Now let me say, shovelling sand and gravel into a cement mixer, on a clay pan and under a scorching sun is hard work and won’t necessarily count as a highlight of the trip. But the opportunity to spend time with the elders of the Birriliburu mob in their country, on their lands, was well worth the discomfort – it will leave a lasting impact on my life!

Crikey, don’t get me wrong, it was a pleasure to assist, I’m just complaining about those aching muscles that were antagonised in the process…

Amongst the aboriginal people I spent time with were a number of elders who were born to nomadic parents in the desert, first generation desert people who lived, hunted and sheltered on the very lands we were on and without any contact with Australian’s of European descent.

One of the elders, Geoffrey Stewart, was born to parents Warri and Yatungka, a couple who engaged in forbidden love under tribal laws and whose story is recounted in the book “Last of the Nomads”.

Another, Georgina “Dadina” Brown, took us to the place where she and her family were discovered by  Stan Gratte, an historical enthusiast, in 1976. At the time Stan was retracing the route of a 19th century explorer.

Georgina is an accomplished artist with work on display in the Australian National Gallery and her story is recounted in the book Born in the Desert – The Land and travels of a last Australian Nomad. 

All were willing to share their country with us, showing where they roamed the desert with their families and explaining how they captured food and travelled from rock-hole to rock-hole to find water.

Geoffrey shared some “Dreamtime Stories” and permitted us to view some magnificent rock art located in a gorge not too far from where we were based in the desert.

I have been travelling Australia’s vast outback region for many years and have always recognised it has a “spiritual beauty” to it.  But this trip has been special in a way that I never thought possible and has helped me view life through a different lens, putting a different perspective on life…

We live in a society that insists we plan our lives away, where we have an insatiable appetite for instant gratification, and need the latest gadgets, where we are able to visit a supermarket for our daily food needs with little thought as to how it arrived there…

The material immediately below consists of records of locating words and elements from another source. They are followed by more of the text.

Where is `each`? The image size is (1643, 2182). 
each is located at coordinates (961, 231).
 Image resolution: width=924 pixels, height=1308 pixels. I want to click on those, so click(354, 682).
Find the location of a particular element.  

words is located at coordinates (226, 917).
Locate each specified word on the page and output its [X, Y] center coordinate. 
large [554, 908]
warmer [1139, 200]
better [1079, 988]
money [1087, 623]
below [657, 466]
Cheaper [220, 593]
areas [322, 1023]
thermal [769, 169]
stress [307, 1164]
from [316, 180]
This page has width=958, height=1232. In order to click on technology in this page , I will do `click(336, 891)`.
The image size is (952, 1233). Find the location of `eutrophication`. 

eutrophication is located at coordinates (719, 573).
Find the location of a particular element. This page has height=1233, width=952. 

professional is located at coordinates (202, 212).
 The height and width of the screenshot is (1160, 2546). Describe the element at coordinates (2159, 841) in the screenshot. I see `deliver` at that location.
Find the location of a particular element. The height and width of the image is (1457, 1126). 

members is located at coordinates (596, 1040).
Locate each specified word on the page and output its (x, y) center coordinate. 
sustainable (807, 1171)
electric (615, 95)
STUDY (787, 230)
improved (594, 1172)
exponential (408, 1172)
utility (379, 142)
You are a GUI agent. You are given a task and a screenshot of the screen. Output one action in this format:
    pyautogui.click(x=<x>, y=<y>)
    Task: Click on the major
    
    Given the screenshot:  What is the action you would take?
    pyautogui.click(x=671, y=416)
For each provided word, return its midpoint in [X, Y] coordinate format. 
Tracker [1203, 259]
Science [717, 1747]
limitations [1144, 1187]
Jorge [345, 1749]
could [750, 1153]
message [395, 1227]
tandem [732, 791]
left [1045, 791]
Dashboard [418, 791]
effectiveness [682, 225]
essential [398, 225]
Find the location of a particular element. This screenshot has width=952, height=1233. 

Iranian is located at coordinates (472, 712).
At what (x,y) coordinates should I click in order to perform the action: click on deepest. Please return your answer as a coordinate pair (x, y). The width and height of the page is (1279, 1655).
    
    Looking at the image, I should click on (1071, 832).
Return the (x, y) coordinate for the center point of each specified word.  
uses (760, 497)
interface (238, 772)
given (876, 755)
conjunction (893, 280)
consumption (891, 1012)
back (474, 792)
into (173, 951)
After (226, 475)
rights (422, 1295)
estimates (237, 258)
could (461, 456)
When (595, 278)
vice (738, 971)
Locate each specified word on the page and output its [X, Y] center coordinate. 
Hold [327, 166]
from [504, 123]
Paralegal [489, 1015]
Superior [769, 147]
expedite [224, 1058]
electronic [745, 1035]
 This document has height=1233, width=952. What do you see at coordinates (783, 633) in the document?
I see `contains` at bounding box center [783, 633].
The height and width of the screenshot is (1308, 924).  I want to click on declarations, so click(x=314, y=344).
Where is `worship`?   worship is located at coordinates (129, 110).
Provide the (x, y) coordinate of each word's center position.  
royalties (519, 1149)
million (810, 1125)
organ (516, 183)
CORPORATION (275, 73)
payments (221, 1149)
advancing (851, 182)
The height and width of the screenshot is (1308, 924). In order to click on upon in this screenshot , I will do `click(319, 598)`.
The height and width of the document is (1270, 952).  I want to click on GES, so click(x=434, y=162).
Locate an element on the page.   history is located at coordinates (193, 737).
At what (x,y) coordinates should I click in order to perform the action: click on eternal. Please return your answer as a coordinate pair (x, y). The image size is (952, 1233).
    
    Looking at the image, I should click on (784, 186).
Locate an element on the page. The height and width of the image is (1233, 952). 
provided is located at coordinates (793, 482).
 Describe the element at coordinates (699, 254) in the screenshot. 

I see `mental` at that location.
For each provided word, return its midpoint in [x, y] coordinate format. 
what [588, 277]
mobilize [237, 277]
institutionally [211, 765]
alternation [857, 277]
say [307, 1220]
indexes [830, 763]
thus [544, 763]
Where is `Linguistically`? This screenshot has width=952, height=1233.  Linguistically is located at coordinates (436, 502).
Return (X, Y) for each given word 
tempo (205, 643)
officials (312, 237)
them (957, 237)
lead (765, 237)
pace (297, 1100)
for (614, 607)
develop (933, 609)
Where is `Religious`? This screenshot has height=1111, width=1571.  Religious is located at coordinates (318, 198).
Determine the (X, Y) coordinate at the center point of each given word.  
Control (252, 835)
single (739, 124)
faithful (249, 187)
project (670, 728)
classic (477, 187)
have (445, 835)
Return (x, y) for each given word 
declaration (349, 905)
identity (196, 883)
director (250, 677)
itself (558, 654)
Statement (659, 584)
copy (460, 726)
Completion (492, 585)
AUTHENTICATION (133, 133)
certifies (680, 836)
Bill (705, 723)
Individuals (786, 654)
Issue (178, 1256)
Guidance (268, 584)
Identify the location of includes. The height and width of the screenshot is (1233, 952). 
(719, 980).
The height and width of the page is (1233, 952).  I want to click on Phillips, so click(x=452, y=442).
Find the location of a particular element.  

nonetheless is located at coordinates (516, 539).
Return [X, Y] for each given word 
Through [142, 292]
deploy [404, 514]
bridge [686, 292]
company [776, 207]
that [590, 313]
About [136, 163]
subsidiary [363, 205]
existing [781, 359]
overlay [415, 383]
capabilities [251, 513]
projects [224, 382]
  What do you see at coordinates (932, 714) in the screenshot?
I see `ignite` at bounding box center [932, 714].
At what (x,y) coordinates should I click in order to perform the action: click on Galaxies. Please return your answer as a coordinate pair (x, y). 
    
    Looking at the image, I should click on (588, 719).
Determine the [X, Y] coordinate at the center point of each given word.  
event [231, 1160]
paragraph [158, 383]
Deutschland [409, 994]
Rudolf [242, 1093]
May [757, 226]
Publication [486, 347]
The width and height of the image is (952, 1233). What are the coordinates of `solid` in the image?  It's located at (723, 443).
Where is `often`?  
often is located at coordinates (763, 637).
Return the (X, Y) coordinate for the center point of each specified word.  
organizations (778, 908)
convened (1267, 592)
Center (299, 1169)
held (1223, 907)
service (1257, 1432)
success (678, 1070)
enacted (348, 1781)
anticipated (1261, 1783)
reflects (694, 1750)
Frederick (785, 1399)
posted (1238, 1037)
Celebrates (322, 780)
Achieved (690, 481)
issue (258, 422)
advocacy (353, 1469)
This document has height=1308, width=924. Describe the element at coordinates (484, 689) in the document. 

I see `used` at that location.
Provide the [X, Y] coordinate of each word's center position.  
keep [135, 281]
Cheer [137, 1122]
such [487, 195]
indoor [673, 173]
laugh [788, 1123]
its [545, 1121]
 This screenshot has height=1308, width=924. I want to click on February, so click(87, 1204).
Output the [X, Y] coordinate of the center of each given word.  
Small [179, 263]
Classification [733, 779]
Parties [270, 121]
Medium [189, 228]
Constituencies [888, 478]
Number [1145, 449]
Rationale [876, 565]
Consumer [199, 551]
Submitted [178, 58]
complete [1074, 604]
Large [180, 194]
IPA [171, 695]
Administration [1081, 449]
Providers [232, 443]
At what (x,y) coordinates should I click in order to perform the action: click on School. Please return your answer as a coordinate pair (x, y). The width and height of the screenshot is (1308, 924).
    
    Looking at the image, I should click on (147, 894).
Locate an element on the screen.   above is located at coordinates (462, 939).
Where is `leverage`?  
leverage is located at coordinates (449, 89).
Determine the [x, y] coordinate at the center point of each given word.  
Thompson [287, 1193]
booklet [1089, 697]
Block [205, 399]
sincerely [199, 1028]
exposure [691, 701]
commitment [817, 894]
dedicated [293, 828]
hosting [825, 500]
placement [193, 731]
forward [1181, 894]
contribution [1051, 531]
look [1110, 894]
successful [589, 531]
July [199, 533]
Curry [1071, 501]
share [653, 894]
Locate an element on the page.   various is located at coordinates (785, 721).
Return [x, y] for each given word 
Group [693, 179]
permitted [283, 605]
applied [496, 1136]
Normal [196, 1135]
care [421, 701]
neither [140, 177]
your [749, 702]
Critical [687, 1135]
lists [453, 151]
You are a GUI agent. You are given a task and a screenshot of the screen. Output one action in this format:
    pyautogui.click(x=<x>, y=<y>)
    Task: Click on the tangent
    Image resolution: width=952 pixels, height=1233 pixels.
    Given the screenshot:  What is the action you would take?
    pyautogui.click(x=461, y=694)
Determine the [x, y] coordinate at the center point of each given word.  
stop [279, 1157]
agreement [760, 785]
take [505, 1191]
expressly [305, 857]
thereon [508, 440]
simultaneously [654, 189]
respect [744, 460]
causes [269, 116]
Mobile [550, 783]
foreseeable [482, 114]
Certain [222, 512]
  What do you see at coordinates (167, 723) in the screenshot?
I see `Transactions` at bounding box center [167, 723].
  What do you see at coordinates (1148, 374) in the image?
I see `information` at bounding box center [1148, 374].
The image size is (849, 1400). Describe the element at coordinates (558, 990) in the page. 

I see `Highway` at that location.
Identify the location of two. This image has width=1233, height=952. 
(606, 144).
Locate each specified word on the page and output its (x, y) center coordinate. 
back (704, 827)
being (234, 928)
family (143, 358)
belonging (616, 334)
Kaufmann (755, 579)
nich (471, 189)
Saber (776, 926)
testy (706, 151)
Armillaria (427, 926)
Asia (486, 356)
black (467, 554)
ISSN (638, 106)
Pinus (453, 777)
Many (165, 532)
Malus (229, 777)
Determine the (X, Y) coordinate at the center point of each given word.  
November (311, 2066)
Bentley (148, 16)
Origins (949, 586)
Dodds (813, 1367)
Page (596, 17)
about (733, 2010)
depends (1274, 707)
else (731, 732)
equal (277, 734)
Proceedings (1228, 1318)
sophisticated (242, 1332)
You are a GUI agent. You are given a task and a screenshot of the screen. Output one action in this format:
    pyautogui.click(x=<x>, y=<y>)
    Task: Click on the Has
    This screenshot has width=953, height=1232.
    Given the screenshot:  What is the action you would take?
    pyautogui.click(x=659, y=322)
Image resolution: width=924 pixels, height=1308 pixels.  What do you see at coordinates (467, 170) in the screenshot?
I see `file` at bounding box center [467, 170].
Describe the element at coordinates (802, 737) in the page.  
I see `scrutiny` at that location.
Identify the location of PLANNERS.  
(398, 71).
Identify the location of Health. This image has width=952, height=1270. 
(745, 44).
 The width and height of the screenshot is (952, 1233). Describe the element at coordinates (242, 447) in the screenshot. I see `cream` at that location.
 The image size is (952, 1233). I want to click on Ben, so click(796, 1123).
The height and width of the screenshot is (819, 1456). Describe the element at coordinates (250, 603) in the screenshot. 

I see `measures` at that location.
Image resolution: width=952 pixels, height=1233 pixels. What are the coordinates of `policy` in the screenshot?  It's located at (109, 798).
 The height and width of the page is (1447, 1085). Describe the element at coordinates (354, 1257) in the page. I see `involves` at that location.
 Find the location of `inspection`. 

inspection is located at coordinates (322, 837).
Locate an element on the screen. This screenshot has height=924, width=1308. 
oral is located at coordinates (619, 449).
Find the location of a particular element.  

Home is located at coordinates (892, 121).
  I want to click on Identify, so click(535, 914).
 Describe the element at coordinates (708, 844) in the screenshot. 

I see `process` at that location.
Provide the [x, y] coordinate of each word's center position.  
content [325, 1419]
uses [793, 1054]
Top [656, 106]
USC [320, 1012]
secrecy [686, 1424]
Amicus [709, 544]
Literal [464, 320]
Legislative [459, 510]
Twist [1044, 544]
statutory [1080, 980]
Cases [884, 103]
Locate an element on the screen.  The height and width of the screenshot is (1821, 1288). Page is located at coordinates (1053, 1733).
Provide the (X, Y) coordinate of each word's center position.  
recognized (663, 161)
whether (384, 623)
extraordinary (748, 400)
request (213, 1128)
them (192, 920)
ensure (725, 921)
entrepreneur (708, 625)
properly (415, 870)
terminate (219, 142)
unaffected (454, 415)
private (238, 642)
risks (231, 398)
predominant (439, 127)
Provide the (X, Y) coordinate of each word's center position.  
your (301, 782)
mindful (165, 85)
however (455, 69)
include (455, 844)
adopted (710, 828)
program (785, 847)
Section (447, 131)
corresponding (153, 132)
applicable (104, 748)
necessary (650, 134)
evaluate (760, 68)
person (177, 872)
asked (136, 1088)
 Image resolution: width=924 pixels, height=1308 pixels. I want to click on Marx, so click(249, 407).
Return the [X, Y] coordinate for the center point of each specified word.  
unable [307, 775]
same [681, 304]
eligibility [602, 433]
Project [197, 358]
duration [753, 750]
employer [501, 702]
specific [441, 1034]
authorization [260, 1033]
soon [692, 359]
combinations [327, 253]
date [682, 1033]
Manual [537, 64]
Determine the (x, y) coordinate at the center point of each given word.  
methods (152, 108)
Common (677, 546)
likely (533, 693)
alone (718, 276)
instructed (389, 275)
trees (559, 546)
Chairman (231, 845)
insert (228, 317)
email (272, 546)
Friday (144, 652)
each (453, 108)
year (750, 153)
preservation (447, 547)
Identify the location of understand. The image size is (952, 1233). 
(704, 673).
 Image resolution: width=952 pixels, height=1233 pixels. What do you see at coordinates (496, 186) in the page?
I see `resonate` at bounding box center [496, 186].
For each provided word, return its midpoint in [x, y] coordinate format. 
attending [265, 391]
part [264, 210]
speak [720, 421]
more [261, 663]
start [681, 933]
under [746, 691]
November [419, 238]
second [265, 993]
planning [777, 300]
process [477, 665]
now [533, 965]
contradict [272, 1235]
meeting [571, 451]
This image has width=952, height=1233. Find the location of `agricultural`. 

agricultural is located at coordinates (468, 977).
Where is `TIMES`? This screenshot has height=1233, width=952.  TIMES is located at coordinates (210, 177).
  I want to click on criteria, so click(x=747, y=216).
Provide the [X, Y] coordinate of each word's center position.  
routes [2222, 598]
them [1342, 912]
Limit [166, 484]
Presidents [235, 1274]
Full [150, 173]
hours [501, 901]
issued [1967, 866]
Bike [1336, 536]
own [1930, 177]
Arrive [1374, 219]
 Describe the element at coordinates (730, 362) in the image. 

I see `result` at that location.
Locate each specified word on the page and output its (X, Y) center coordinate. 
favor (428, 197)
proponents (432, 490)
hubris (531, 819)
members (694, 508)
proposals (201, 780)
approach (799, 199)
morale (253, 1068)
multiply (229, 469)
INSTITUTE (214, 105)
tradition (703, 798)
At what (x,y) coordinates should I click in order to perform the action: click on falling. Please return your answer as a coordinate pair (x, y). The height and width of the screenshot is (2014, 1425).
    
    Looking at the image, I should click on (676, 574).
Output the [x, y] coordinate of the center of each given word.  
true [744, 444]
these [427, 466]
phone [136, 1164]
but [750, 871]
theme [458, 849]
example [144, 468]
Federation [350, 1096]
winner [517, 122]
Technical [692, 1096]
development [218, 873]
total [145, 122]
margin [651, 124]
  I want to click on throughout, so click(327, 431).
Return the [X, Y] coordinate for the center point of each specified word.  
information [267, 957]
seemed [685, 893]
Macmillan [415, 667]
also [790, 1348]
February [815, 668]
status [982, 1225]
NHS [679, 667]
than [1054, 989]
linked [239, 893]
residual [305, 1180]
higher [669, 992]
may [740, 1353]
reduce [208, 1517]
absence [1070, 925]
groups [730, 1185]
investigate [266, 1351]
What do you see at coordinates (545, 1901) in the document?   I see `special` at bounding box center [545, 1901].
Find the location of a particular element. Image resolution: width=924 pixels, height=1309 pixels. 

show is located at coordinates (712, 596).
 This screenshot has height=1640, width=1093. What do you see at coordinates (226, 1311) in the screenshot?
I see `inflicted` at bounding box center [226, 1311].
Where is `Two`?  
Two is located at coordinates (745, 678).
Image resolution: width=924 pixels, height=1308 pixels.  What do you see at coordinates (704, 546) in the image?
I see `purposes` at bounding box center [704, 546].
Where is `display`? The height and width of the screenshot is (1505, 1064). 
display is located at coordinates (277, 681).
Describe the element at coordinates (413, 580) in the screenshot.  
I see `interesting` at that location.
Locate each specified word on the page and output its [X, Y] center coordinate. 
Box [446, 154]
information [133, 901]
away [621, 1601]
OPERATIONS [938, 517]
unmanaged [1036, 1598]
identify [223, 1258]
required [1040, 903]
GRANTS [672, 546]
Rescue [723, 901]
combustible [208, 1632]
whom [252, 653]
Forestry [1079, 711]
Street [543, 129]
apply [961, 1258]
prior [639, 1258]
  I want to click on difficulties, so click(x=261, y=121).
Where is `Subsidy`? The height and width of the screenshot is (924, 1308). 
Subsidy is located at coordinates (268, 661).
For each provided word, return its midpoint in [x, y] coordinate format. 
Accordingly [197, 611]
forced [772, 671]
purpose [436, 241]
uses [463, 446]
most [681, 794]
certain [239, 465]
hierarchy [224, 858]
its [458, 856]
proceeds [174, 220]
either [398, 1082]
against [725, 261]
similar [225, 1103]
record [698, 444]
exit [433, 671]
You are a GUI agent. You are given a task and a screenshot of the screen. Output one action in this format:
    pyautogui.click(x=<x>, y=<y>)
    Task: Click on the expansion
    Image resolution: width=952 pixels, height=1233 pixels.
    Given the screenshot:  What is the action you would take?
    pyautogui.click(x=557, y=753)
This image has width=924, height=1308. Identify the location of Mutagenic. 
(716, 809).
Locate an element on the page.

It was refreshing to observe another perspective on life from people whose ancestors’ have inhabited our sunburnt country for over 40,000 years – a people whose philosophy of living in harmony with the environment is the pathway to ensuring a sustainable existence.

No, not necessarily an easy one, that’s for sure!

Most importantly, this trip and time spent on country with the Birriliburu mob has reinforced something that modern day living often has us overlook and that is the only moment you can live in is the one you are in.

Such is the life of a desert dweller…

Baz – The Landy

As a footnote:

The Birriliburu Lands are an Indigenous Protected Area not open to the general public. I visited at the kind invitation of the Elders of the Birriliburu People.